The SMU4000 series provides eight ‘Easy Setup’ presets to allow instant use of the SMU for specific use cases:

  • Power Supply
  • Current Source
  • Electronic Load
  • Voltmeter
  • Ammeter
  • Ohmmeter
  • Insulation Resistance (IR) meter
  • Leakage Current (LC) meter

These primarily configure the mode of operation of the source/sink. In all cases the measured voltage, current and derived measurements are available.

These setups can be edited using the manual setup mode configuration so also act as starting points for more complex configurations.
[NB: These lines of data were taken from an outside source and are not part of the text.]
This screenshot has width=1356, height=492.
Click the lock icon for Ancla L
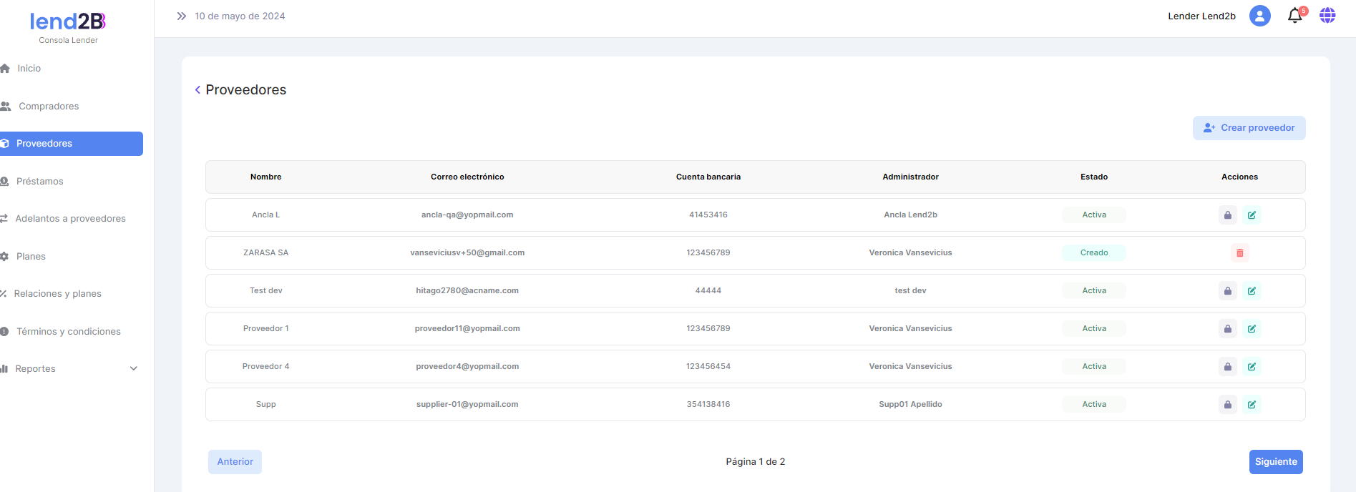[1227, 215]
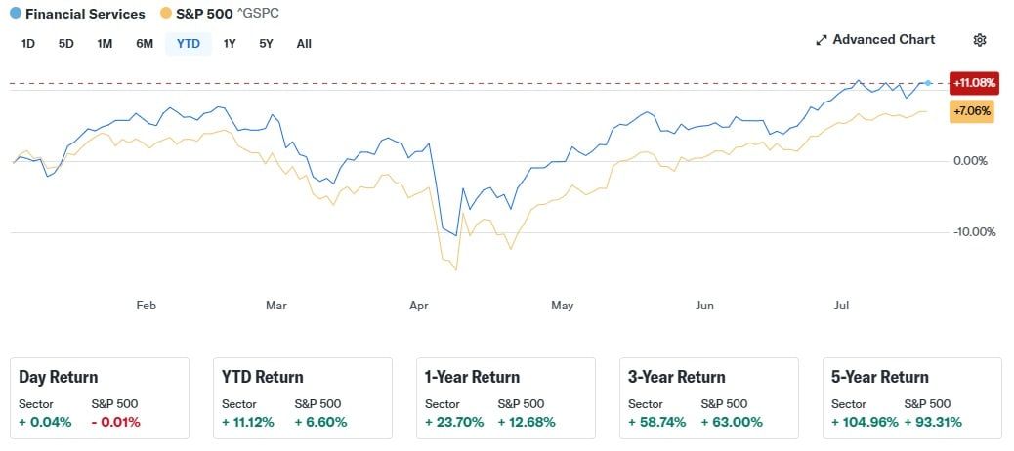Click the Day Return card
Screen dimensions: 1014x451
pyautogui.click(x=99, y=399)
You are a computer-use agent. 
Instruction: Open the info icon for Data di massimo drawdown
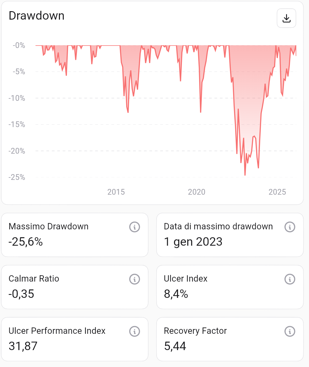point(289,227)
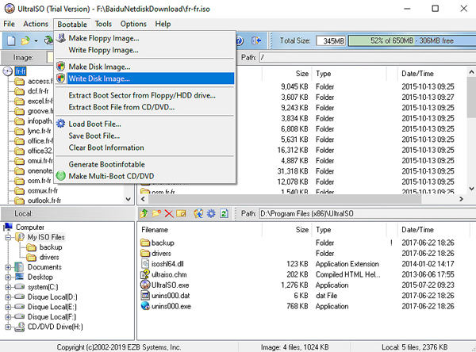The height and width of the screenshot is (352, 476).
Task: Click the Up folder icon in Local toolbar
Action: tap(145, 213)
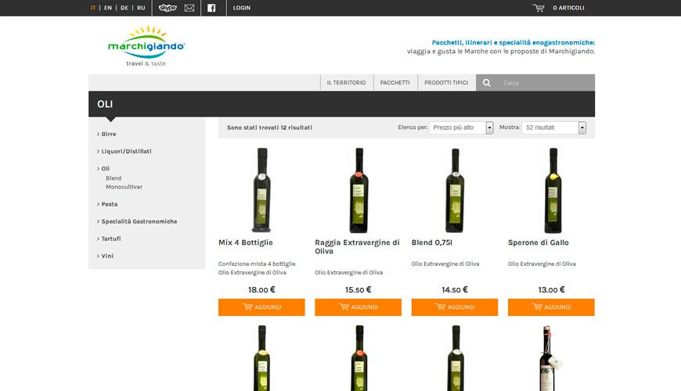Screen dimensions: 681x391
Task: Open the Facebook page icon
Action: (212, 8)
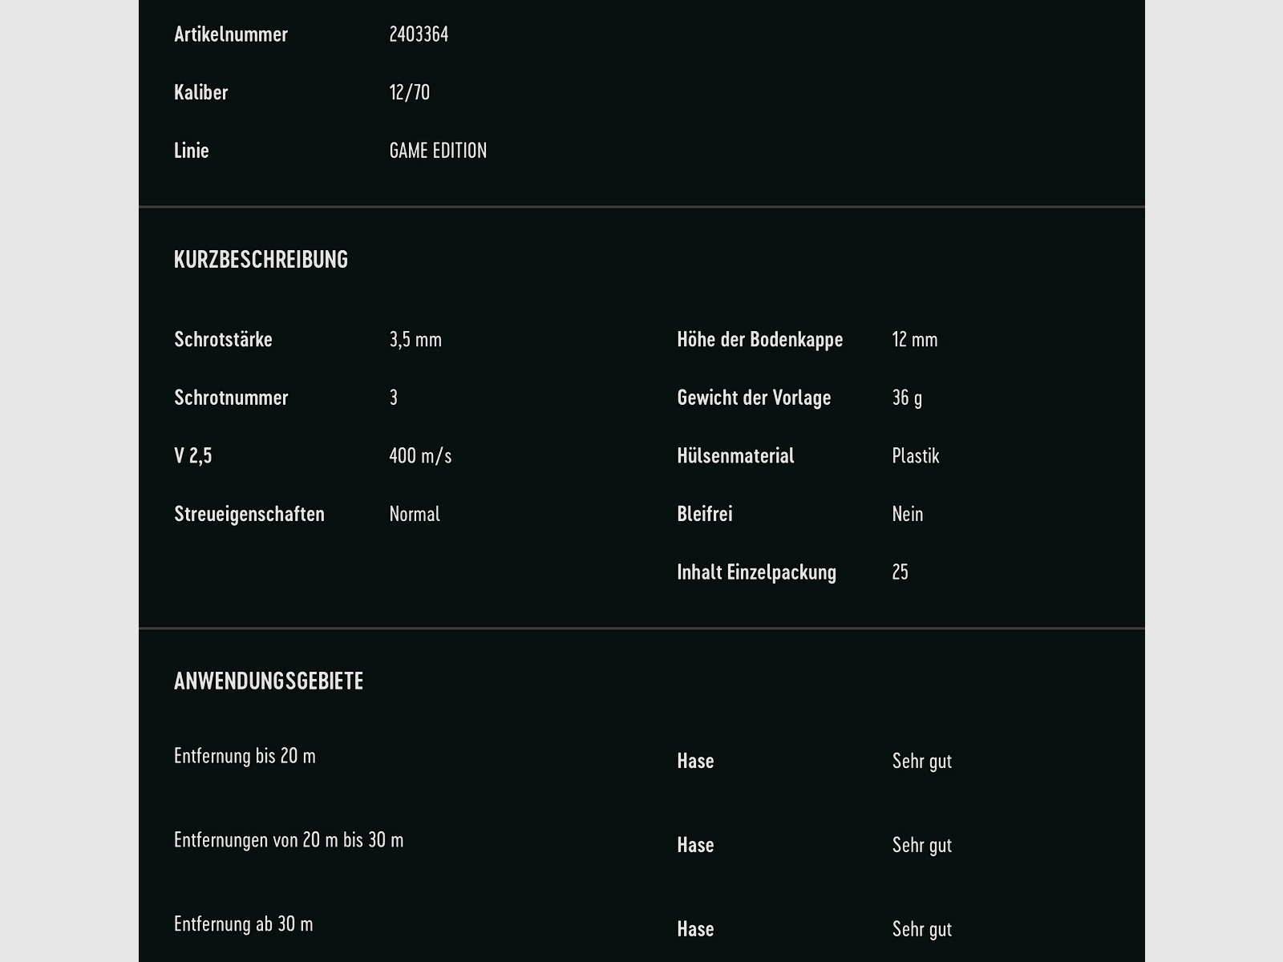The height and width of the screenshot is (962, 1283).
Task: Click the Entfernung ab 30 m text
Action: click(243, 924)
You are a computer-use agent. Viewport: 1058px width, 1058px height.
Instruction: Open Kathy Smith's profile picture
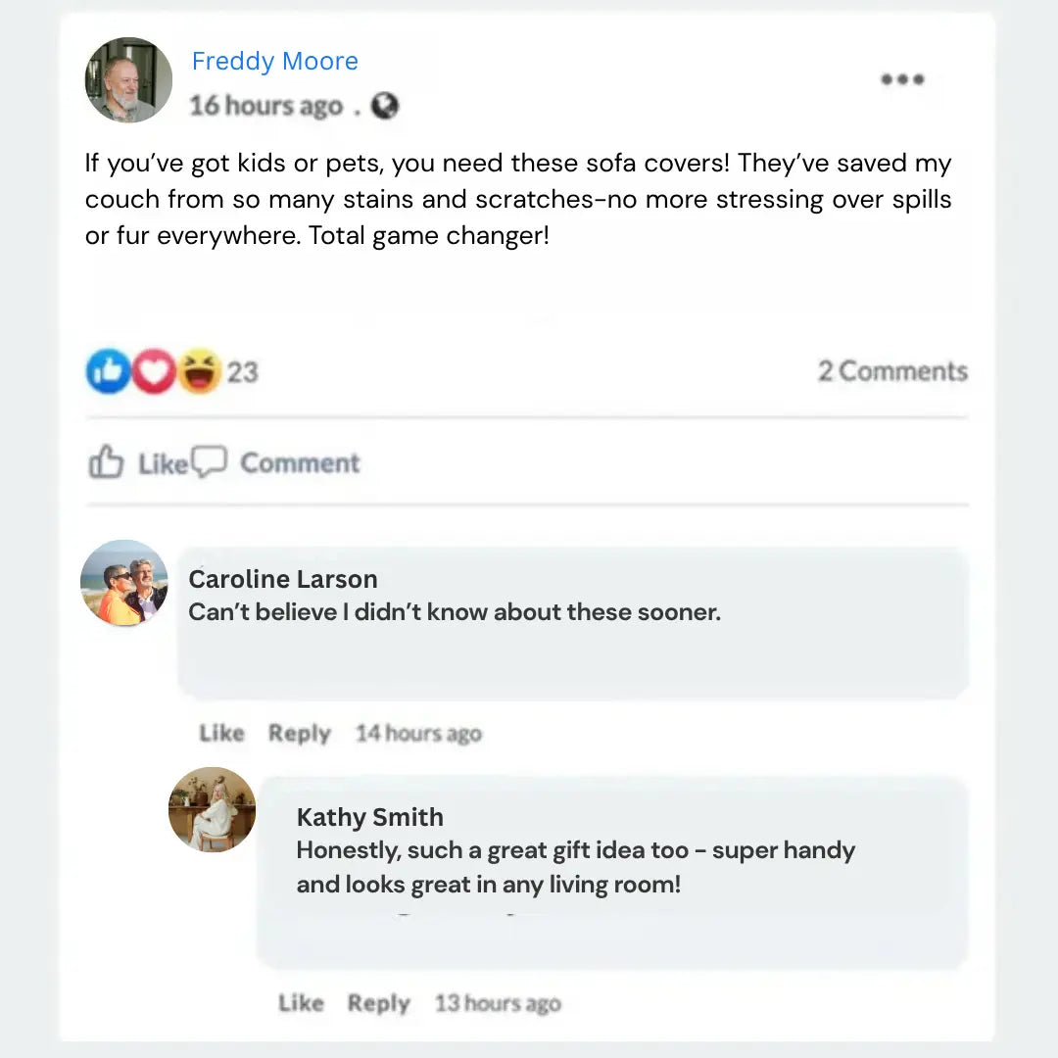(x=213, y=810)
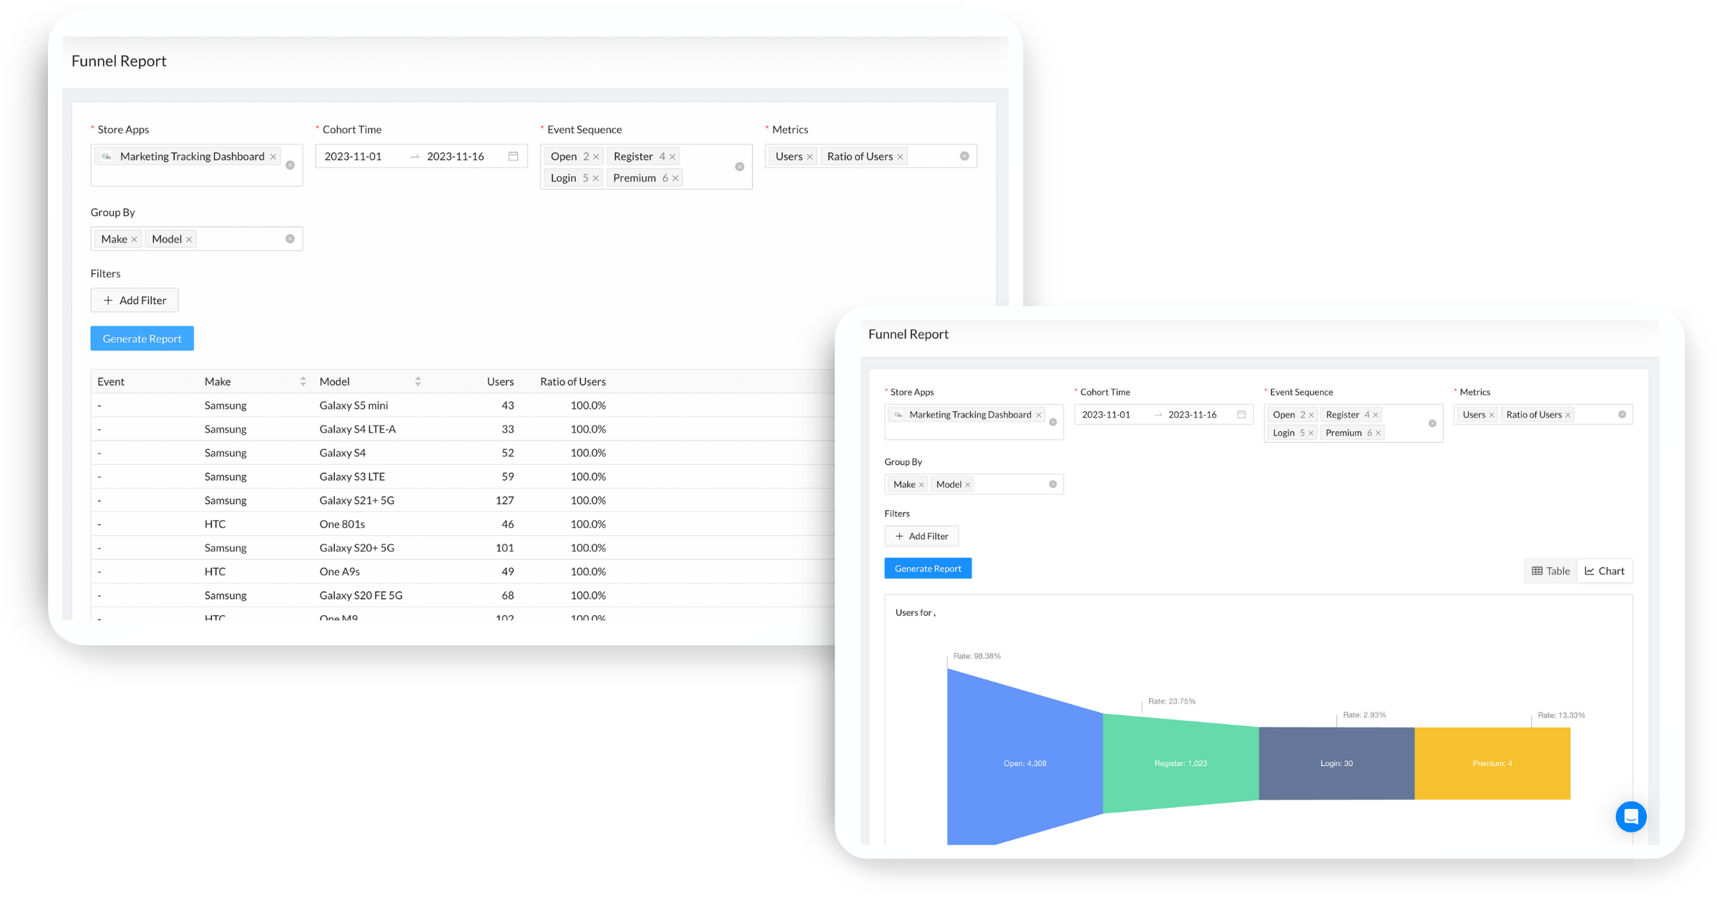The width and height of the screenshot is (1717, 897).
Task: Click the clear icon next to Group By filters
Action: (293, 238)
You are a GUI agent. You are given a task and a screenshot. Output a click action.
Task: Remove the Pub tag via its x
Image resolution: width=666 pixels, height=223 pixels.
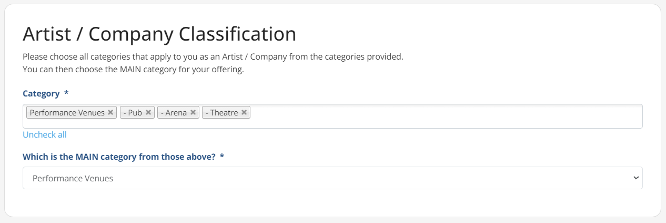coord(148,112)
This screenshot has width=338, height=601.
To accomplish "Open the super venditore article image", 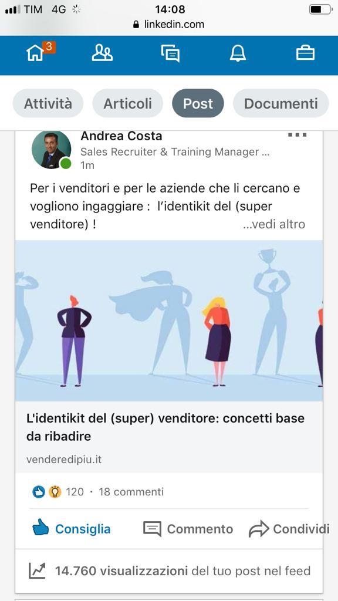I will (x=169, y=320).
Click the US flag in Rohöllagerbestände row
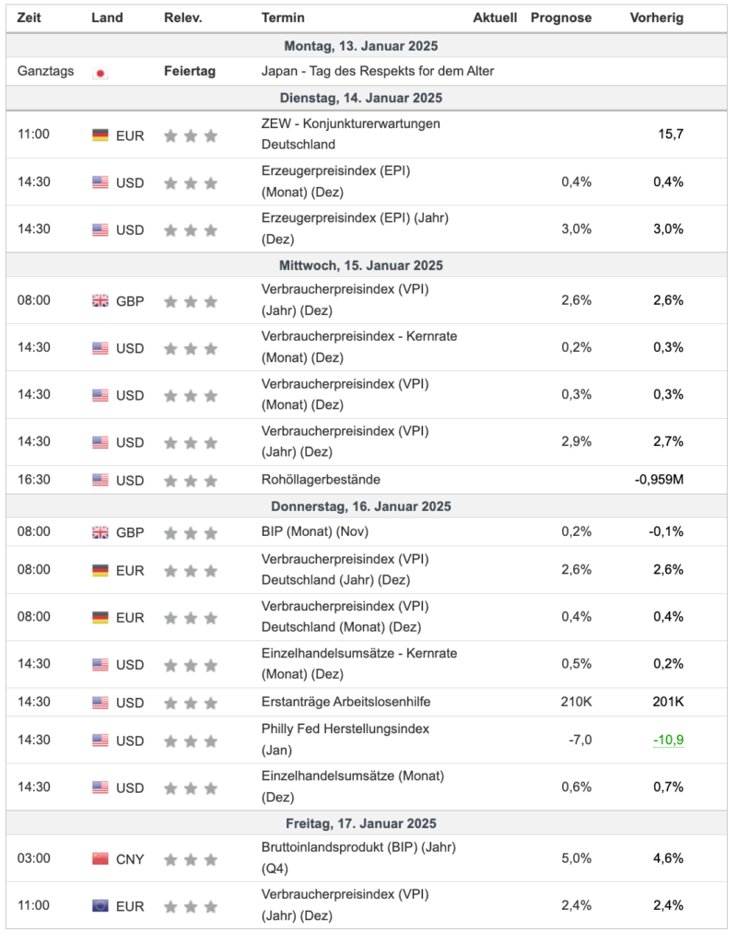 coord(100,480)
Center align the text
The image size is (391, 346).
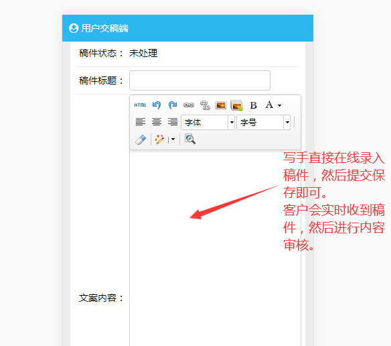pyautogui.click(x=157, y=122)
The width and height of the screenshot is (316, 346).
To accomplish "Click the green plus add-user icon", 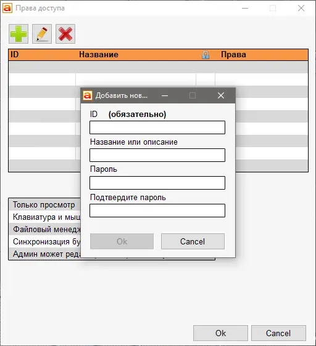I will [x=19, y=34].
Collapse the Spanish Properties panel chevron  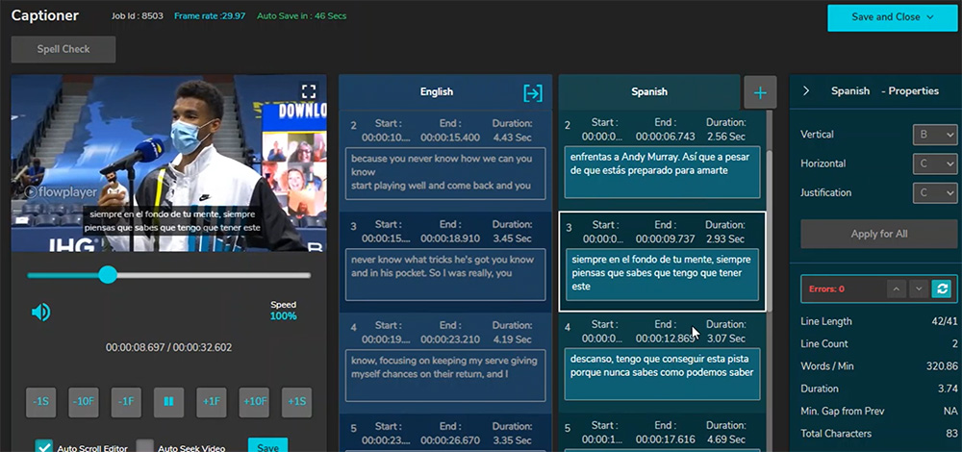coord(806,91)
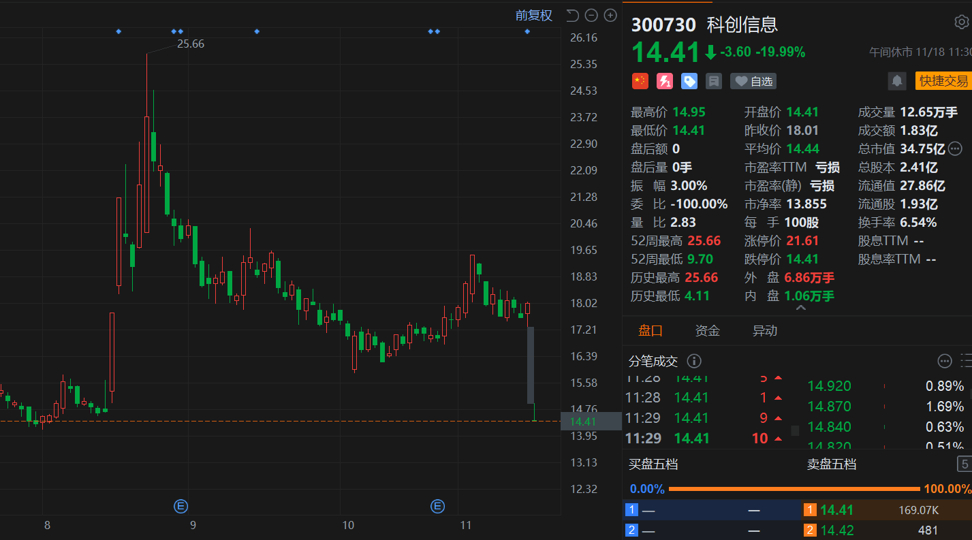Switch to the 异动 tab
Screen dimensions: 972x540
(764, 331)
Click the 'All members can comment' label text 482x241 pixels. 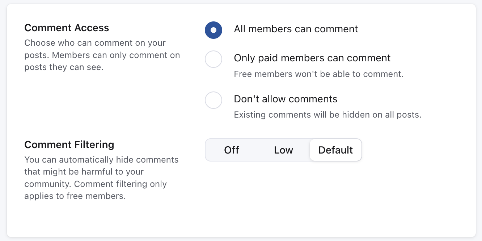[x=296, y=29]
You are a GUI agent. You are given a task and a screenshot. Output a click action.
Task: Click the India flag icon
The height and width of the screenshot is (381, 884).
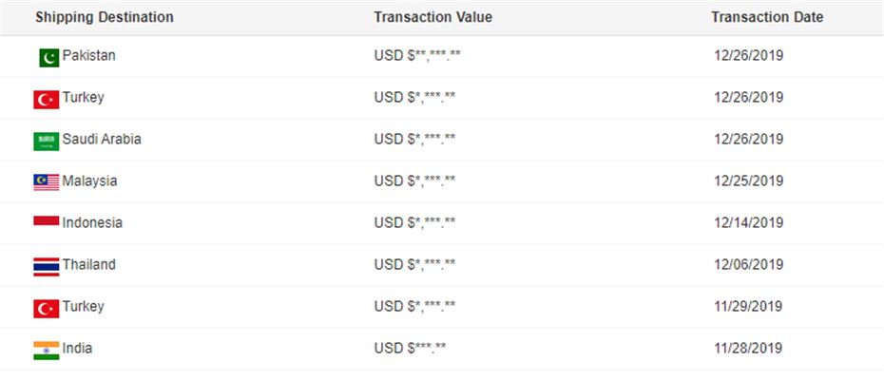(x=47, y=351)
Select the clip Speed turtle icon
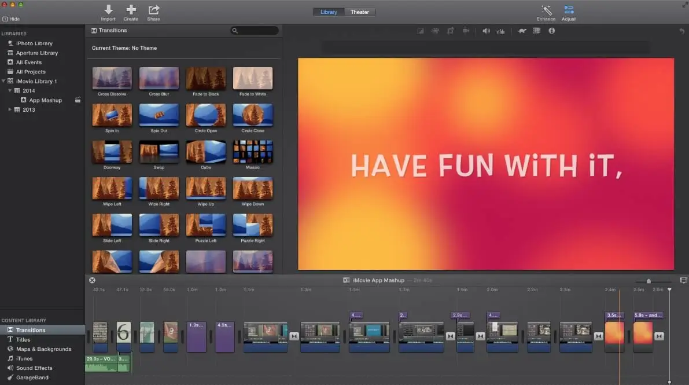 [522, 31]
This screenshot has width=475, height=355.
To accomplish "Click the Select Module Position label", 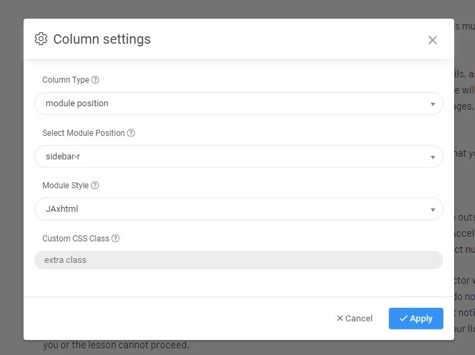I will [x=83, y=133].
Name Settable Parameters Default Settings Mode*
Power Supply Voltage Output +1V SV
Current Limit 0.1A
Current Source Current Output +1mA SC
Voltage Limit 5V
Load Load Current +1mA LC
Voltage Dropout 0V
Voltmeter MV
Ammeter MC
Ohmmeter Test Current +1mA MR
Voltage Limit 5V
Insulation Resistance Meter Test Voltage +20V MC
Current Limit 1mA
Leakage Current Meter Test Voltage +20V SV
Current Limit 1mA

*Operation Modes: SV: Source Voltage, SC: Source Current, LC: Load Current, LR: Load Resistance, LP: Load Power, MV: Measure Voltage, MC: Measure Current, MR: Measure Resistance- Voltage Limited, MHR: Measure Resistance- Current Limited

SMU4000 Setups and Sequencing

SMU Sequence Step block diagram


A setup is an instrument configuration that can be saved to file and recalled. Each can put the instrument into one of the following instrument operating modes which determine primarily how the source/sink is controlled – in all modes voltage and current and derived values are measured:

  • SV (Source Voltage) Low impedance dual polarity voltage source with defined current limits. Will sink current if set voltage is below external source voltage.
  • SC (Source Current) dual polarity current source with defined voltage limits. Can source and sink a constant current.
  • LC (Load Current) Constant Current electronic load mode (source off)
  • LR (Load Resistance) Constant Resistance electronic load mode (source off)
  • LP (Load Power) Constant Power electronic load mode (source off)
  • MV (Measure Voltage) Sets current source to 0A in order to measure voltage
  • MC (Measure Current) Sets voltage source to 0V in order to measure current
  • MR (Measure Resistance) Uses current source to measure low resistance values at high currents
  • MHR (Measure High Resistance) Uses voltage source to measure high resistance values at high voltages

These can be further configured with terminal selection, measurement count, source shape (steady, pulse, sweep etc.), output off state, source level, limits and protection, timing options, result sorting (pass/fail) and mathematical operations on the results. Not all configuration options are applicable to all operation modes. The resulting setup can then be stored and recalled for future use and run with the “Run” button or trigger.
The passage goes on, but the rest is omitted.